Patrick’s father Ronald Islar is a retired police office, and now works on-and-off with the children of the St. Nicholas community. His mother, Maria Valle Islar, succumbed to cancer when he was in 6th grade . Her struggle was a long and drawn out 7-year battle. It began with the ash cloud that consumed the World Trade Center towers on September 11, 2001. As a first responder Maria Islar inhaled a myriad of toxins. She lost an eye and, after numerous complications, weighed only 93 pounds when she died.
“All five of her organs was affected by it – asbestos, glass, cement, brick, concrete – everything pulverized into fine dust,” says Ronald Islar. “So when you inhaled it, where’s it going to go, but just settle into your organs.”

 

 
Patrick finds September 11th particularly hard. After losing his mother , he placed a plastic jeweled crown on top of her giant gold and ivory urn.
Patrick’s challenges surfaced before 9-11. When Patrick was 15 days old he got a fever and was rushed back to the hospital. The doctors gave him penicillin, but he was allergic to it. The medicine It caused him to go into cardiac arrest and he subsequently developed Cerebral Palsy. He also suffers from a rare disease called Lennox Gastaut Syndrome, which can cause up to 200 brain seizures daily.
Patrick’s father says his son has the mentality of a 10-year old. Patrick is currently enrolled in his final year of school at the Westchester school for Special Children. Ronald Islar says his son is loving but just like any other normal teenager. “He’s a mild mannered, soft-spoken young man, ‘till he gets angry.”

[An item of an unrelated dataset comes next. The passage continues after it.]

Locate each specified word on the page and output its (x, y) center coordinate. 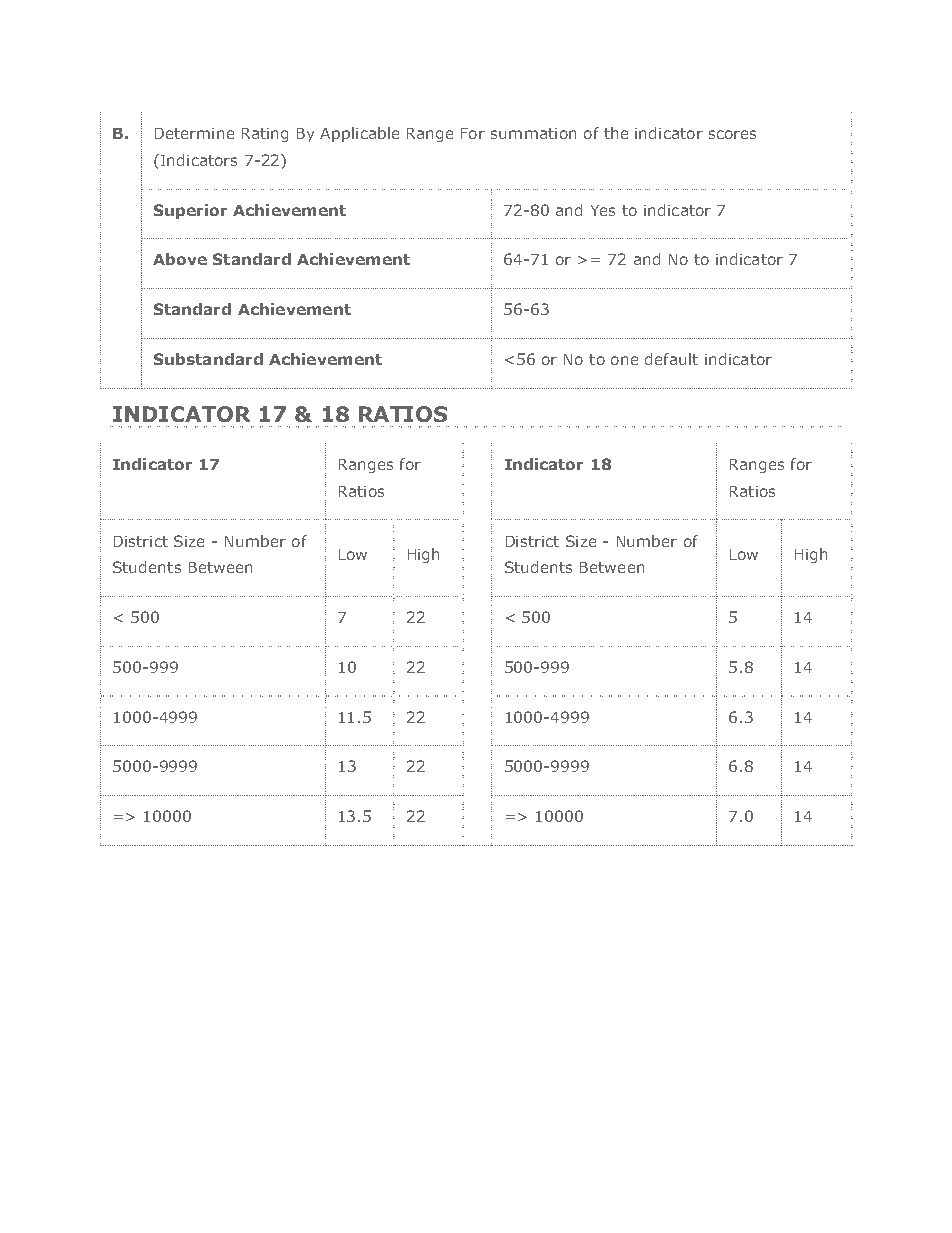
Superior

Patrick says he doesn’t feel like he has a disability, especially when he dances. “Whenever I dance I feel like I’m boiling up, I let it out.” He is performing at his school’s Christmas talent show.
His father says he hopes one day Patrick will be able to live and support himself, although he has to be realistic about his condition. “He loves to dance, you ever put some music on in a room when he’s by himself and you peek in, you’ll see him doing his thing.”
Patrick loves Beyonce, bowling and surprisingly – pencils. Yes, pencils. He says, “I have a pencil fetish. If I see a pencil on the floor and if nobody claim it, it’s my pencil.”
Ronald Islar says, that like all parents bringing up a teenager, it can be tiring, but says with Patrick it’s worth it. “I’m his hero, but he got it wrong, he’s my hero.”
Patrick admits at times he can be difficult. He says he’s not a morning person and that’s when he knows he struggles with the most. He says his father is strict, but has knows he has his best interests at heart. “He gets on my case 24/7 and that what I love about him.”